AMG: [glob] forbids mixing -path and -directory, but I think the two can be useful in combination with -tails. The idea is to use -directory to specify the prefix to be stripped off by -tails, plus to use -path to specify a prefix to the glob pattern that will not be stripped off by -tails and is protected from glob metacharacter interpretation. Otherwise, it's necessary to do one of the following:
Why not allow -path and -directory together? Was it because there wasn't a good use case for having both at once? Well, suppose you want to list some subdirectories of the Linux kernel source tree:
foreach subdir {Documentation LICENSES arch block} { glob -directory /usr/src/linux -path $subdir -tails * }
If it weren't for this restriction, the above [glob] calls would return names like "Documentation/ABI" and "LICENSES/deprecated" and "arch/Kconfig". Here, it's possible to instead say:
foreach subdir {Documentation LICENSES arch block} { glob -directory /usr/src/linux -tails [file join $subdir *] }
Or:
foreach subdir {Documentation LICENSES arch block} { glob -directory /usr/src/linux -tails -join $subdir * }
But if the subdirectories had glob metacharacters (including braces and leading tilde), they would need to be backslash-quoted. -path avoids the need to quote.

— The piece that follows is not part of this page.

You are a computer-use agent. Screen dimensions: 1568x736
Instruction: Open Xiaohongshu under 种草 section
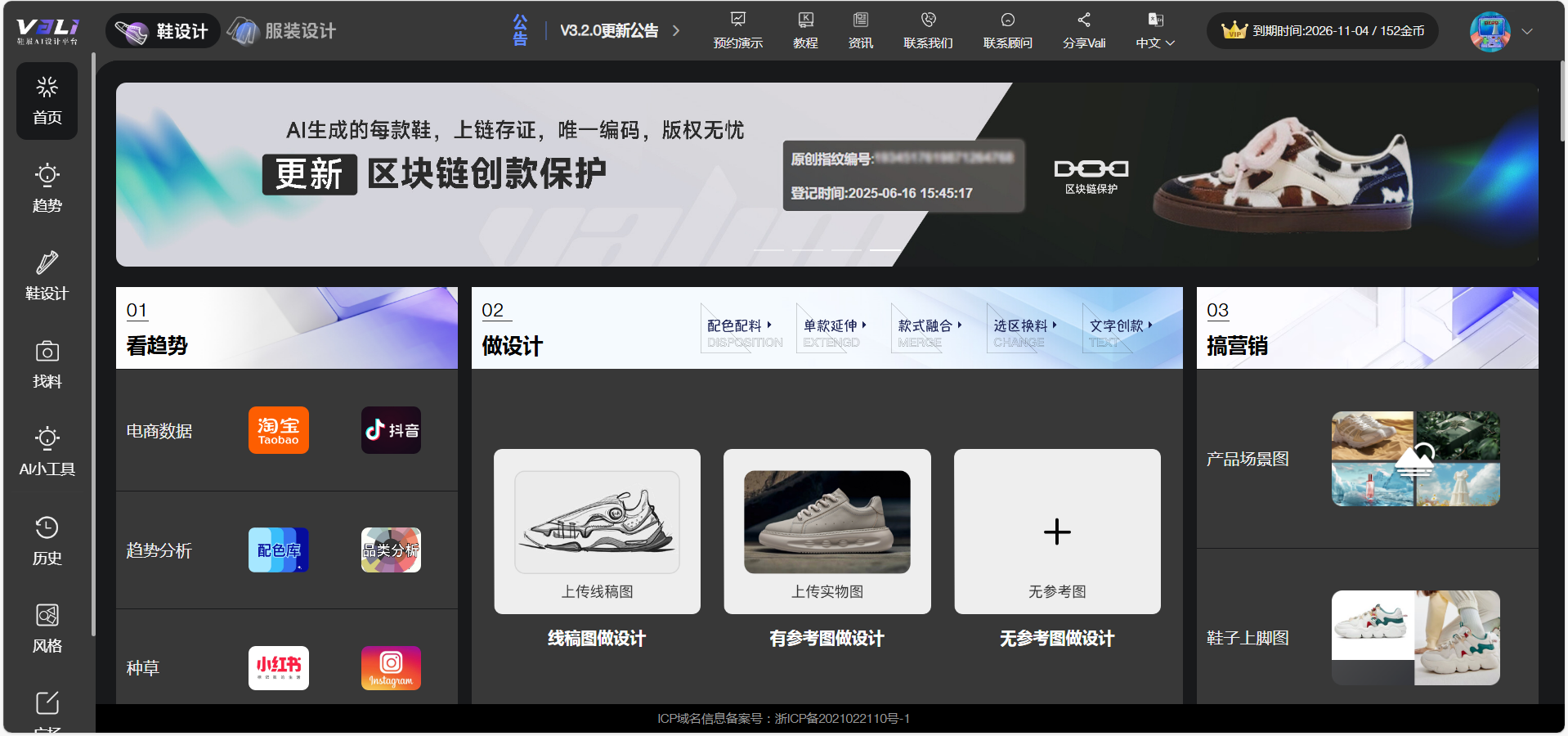click(x=278, y=667)
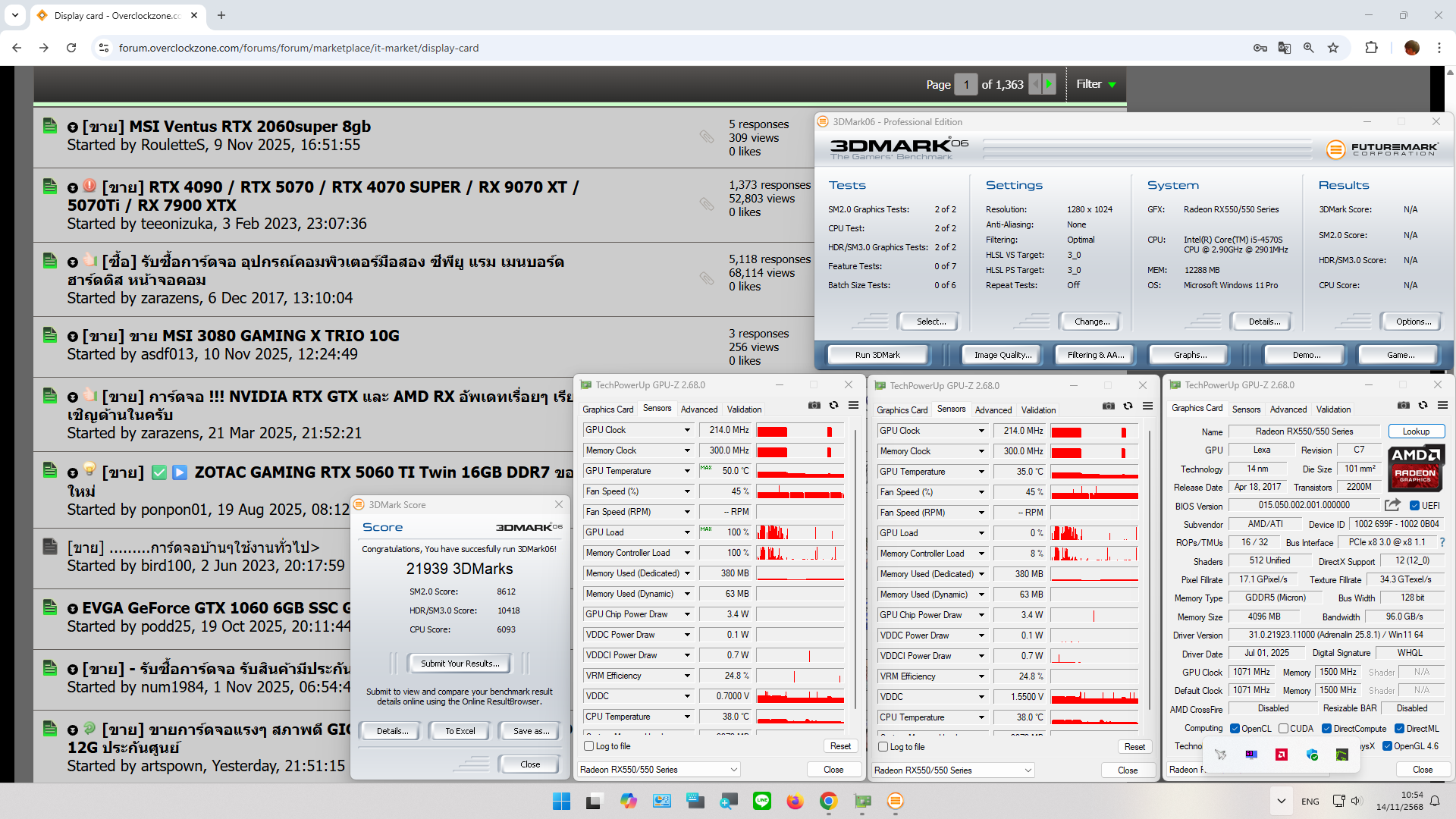Click the Run 3DMark button

point(877,355)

For a practical application of this feature, consider a program that needs to copy one directory tree to another while applying some kind of transformation along the way. If it needs to preserve the hierarchy relative to the input base and transplant it all to the output base, then having -tails strip off the input base (argument to -directory) but not the subdirectory structure (argument to -path) makes perfect sense.